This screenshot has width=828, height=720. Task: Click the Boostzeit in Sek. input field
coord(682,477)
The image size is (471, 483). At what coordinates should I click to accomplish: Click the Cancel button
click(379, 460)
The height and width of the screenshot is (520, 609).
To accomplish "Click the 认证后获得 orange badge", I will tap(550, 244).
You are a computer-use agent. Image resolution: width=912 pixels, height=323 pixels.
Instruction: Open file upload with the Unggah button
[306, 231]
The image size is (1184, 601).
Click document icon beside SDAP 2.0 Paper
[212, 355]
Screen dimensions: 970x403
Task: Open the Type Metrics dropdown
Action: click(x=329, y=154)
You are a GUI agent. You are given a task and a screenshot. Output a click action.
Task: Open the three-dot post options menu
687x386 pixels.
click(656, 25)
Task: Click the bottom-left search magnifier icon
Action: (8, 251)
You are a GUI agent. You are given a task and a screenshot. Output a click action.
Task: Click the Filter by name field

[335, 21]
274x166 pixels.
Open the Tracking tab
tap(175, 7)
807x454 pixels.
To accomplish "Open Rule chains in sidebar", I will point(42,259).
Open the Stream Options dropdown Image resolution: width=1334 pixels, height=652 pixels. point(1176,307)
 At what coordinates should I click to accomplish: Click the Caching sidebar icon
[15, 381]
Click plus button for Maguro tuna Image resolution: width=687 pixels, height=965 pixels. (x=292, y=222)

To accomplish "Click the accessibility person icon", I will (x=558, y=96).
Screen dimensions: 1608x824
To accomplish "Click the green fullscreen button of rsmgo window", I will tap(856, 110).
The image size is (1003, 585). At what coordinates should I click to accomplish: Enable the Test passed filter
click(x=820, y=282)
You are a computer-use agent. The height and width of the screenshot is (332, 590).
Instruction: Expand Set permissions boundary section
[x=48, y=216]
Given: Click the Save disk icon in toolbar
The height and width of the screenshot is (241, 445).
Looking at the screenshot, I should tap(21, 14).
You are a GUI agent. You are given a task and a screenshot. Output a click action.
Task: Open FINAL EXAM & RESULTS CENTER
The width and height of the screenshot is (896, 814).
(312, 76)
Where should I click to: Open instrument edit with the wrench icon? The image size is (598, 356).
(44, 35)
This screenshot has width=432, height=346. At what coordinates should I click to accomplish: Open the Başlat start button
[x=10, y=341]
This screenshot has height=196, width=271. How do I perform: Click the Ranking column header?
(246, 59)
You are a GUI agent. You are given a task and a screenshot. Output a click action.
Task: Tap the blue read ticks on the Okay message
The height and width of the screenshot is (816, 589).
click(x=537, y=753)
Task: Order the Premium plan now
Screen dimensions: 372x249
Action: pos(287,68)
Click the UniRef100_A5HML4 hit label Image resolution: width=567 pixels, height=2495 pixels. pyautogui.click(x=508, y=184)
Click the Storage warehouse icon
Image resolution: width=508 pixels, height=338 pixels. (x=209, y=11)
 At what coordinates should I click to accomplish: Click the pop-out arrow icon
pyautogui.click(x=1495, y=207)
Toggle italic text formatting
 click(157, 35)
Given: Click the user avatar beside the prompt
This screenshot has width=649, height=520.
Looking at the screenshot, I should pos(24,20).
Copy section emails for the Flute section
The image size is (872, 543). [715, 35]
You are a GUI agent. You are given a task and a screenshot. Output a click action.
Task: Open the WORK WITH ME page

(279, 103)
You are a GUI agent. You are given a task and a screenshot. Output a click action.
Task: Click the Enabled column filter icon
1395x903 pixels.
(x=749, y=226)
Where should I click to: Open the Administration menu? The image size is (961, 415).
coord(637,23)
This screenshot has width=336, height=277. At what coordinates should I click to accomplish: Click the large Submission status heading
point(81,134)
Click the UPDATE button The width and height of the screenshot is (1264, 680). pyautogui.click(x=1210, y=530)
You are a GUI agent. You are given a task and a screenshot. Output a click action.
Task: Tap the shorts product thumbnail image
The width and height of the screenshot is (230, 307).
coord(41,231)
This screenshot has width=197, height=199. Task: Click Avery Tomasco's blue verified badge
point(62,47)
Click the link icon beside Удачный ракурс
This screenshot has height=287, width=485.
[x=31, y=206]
********************
:: Travail demandé ::
Recopiez à l'identique les lignes des données ci-dessus, de la ligne contenant « Task: Order the Premium plan now » jusqu'à celle contenant « coord(41,231) », toutes deux incluses.

:: Réponse complète ::
Task: Order the Premium plan now
Screen dimensions: 372x249
Action: pos(287,68)
Click the UniRef100_A5HML4 hit label Image resolution: width=567 pixels, height=2495 pixels. pyautogui.click(x=508, y=184)
Click the Storage warehouse icon
Image resolution: width=508 pixels, height=338 pixels. (x=209, y=11)
 At what coordinates should I click to accomplish: Click the pop-out arrow icon
pyautogui.click(x=1495, y=207)
Toggle italic text formatting
 click(157, 35)
Given: Click the user avatar beside the prompt
This screenshot has width=649, height=520.
Looking at the screenshot, I should pos(24,20).
Copy section emails for the Flute section
The image size is (872, 543). [715, 35]
You are a GUI agent. You are given a task and a screenshot. Output a click action.
Task: Open the WORK WITH ME page

(279, 103)
You are a GUI agent. You are given a task and a screenshot. Output a click action.
Task: Click the Enabled column filter icon
1395x903 pixels.
(x=749, y=226)
Where should I click to: Open the Administration menu? The image size is (961, 415).
coord(637,23)
This screenshot has width=336, height=277. At what coordinates should I click to accomplish: Click the large Submission status heading
point(81,134)
Click the UPDATE button The width and height of the screenshot is (1264, 680). pyautogui.click(x=1210, y=530)
You are a GUI agent. You are given a task and a screenshot. Output a click action.
Task: Tap the shorts product thumbnail image
The width and height of the screenshot is (230, 307).
coord(41,231)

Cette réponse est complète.